What sets the moon apart is its polar ice, which appears to effectively "paint out" the path along which its poles moved.
Moon's axis likely started relocating about 3 billion years ago
On Earth, polar wander is believed to have happened due to movement of the continental plates. Polar wander on Mars resulted from a heavy volcanic region. The moon's change in mass was internal -- the shift of a large, single mantle "plume." Ancient volcanic activity some 3.5 billion years ago melted a portion of the moon's mantle, causing it to bubble up toward its surface, like goo drifting upward in a lava lamp.
"The moon has a single region of the crust, a large basaltic plain called Procellarum, where radioactive elements ended up as the moon was forming," Siegler said. "This radioactive crust acted like an oven broiler heating the mantle below."
Some of the material melted, forming the dark patches we see at night, which are ancient lava, he said.
"This giant blob of hot mantle was lighter than cold mantle elsewhere," Siegler said. "This change in mass caused Procellarum -- and the whole moon -- to move."
The moon likely relocated its axis starting about 3 billion years ago or more, slowly moving over the course of a billion years, Siegler said, etching a path in its ice.
Over time, the axis shifted 125 miles or 200 kilometers -- about half the distance from Dallas to Houston, or equal the distance from Washington D.C. to Philadelphia.
Neutrons can indicate the presence of water or ice
Polar wander explains why the moon appears to have lost much of its ice.
Siegler compares true polar wander to holding a glass filled with water. Most planets are like a steady hand holding a glass, their axis doesn't shift and the water stays put. A planet whose mass is changing is like a wobbly hand, causing its axis to shift and the water to spill out. Similarly, as Earth's moon changed its axis, much of its ice ceased to be hidden from the sun and was lost.
Co-author Richard Miller mapped the moon's remaining ice by using data from NASA's Lunar Prospector mission, which orbited the moon from 1998 to 1999. The presence of ice is inferred by measuring the energy of neutrons emitted from the lunar surface. Instruments on NASA's satellite, including a neutron spectrometer, measured neutrons liberated from the moon by a rain of stellar particles scientists call cosmic rays. Low energy neutrons indicate the presence of hydrogen, the dominant molecule in water and ice.
"The maps show four key features," said Siegler and his colleagues. "First, the largest quantity of hydrogen is offset from the current rotation axis of the moon by roughly 5.5 degrees. Second, the hydrogen enhancements are of similar magnitude at both poles. Third, the asymmetric enhancements do not correlate with expectations from the current thermal or permanently shadowed environment. And lastly, and most significantly, the spatial distributions of polar hydrogen appear to be nearly antipodal."
Lunar ice is ancient time capsule; may hold answers to deep mysteries
Siegler's discovery opens the door to further discoveries around an even deeper question -- the mystery of why there is water on the moon and on Earth. Scientific theory surrounding the formation of the solar system postulates water could not have formed much closer to the sun than Jupiter, Siegel said.
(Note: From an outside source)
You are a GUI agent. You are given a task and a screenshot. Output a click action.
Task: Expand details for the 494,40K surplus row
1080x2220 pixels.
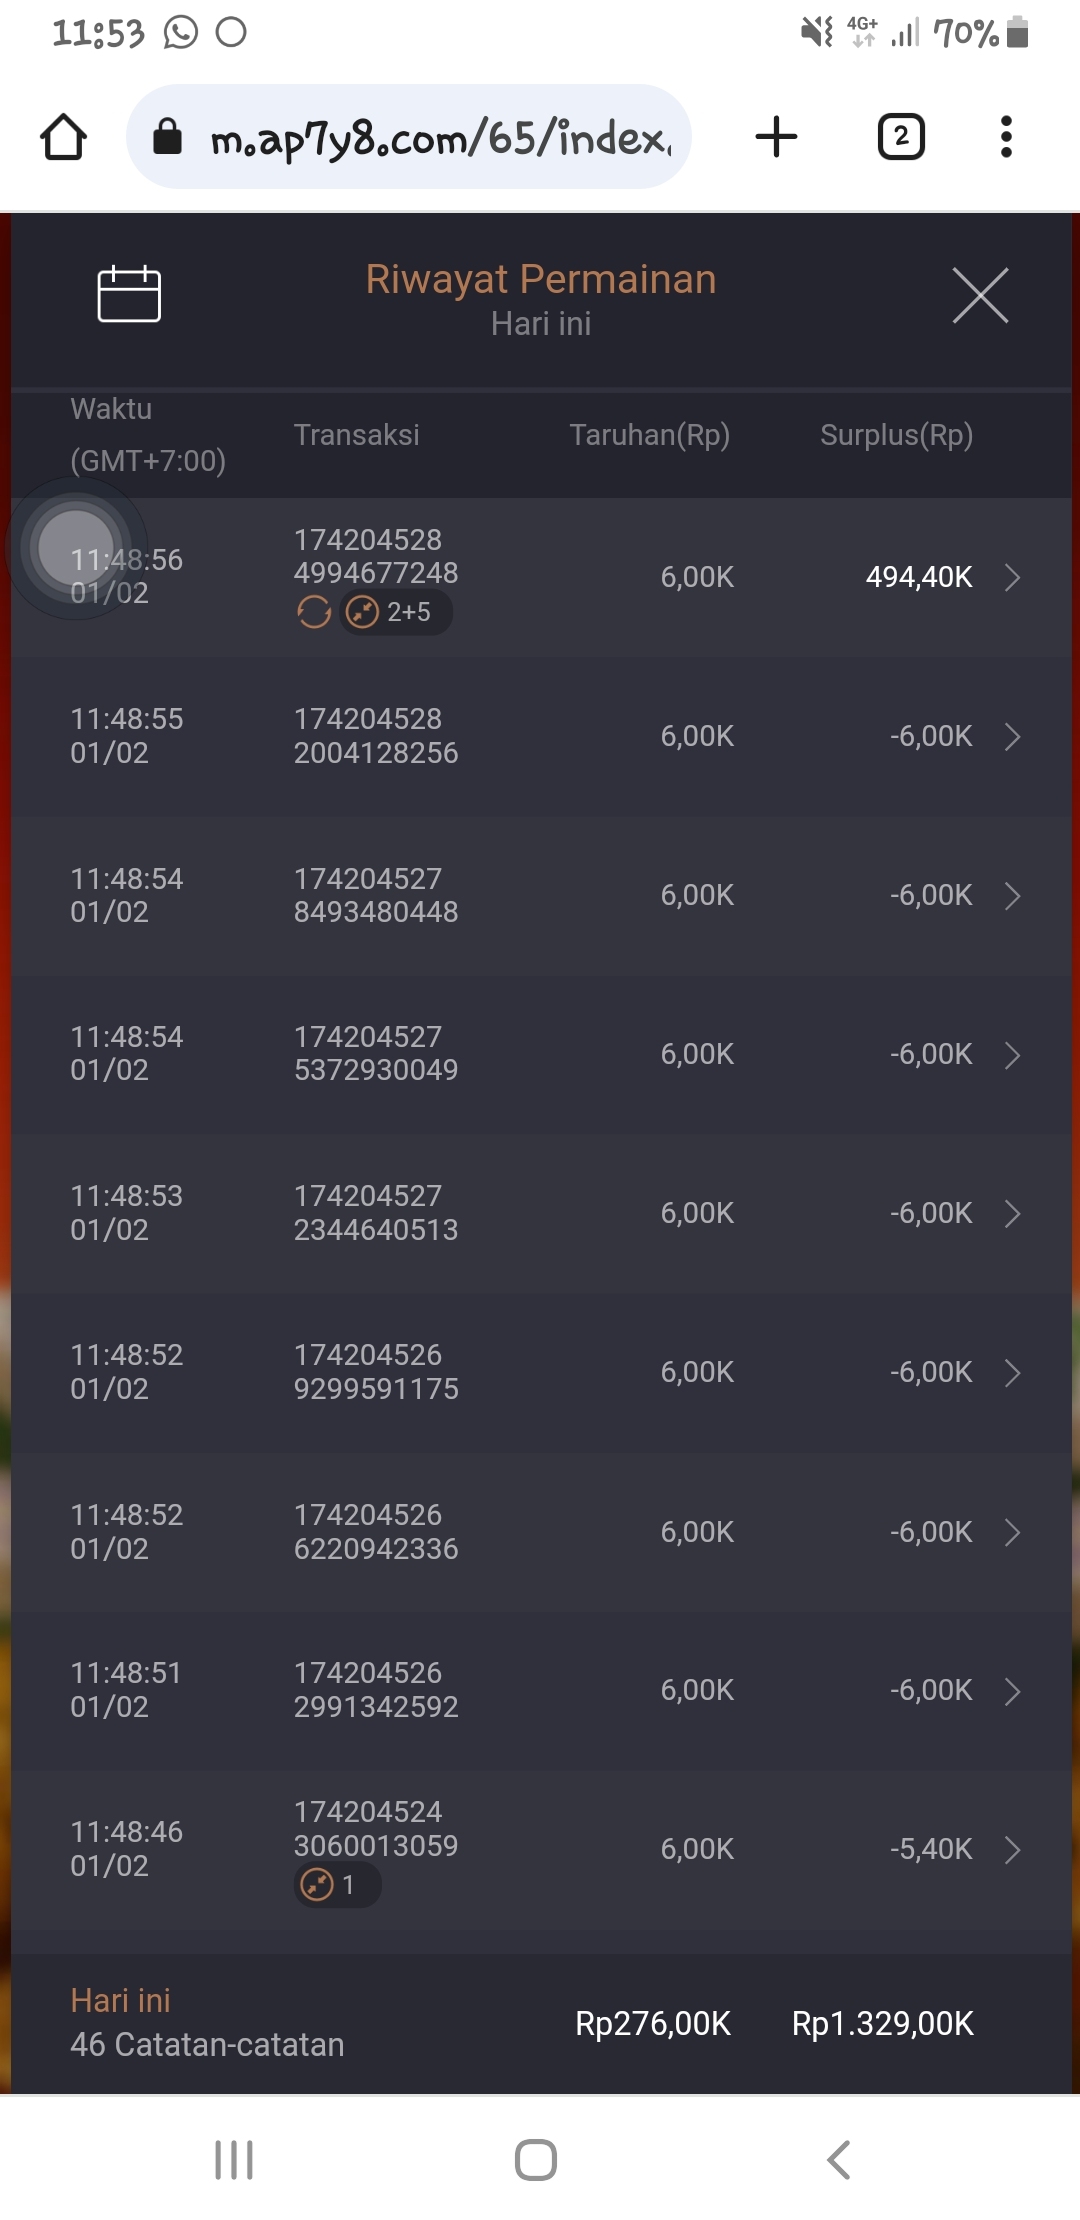pyautogui.click(x=1012, y=577)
"We don't know where the Earth's water came from. It appears to have come from the outer solar system well after the Earth and moon formed," he said. "Ice on other bodies, like the moon or Mercury, might give us a clue to its origin."
The fact lunar ice correlates so well with true polar wander implies that it predates this motion, Siegler said, making the ice very ancient.
"The ice may be a time capsule from the same source that supplied the original water to Earth," he said. "This is a record we don't have on Earth. Earth has reworked itself so many times, there's nothing that old left here. Ancient ice from the moon could provide answers to this deep mystery."
Other co-authors on the scientific paper include Matthieu Laneuville, David A. Paige, Isamu Matsuyama, David J. Lawrence, Arlin Crotts and Michael J. Poston.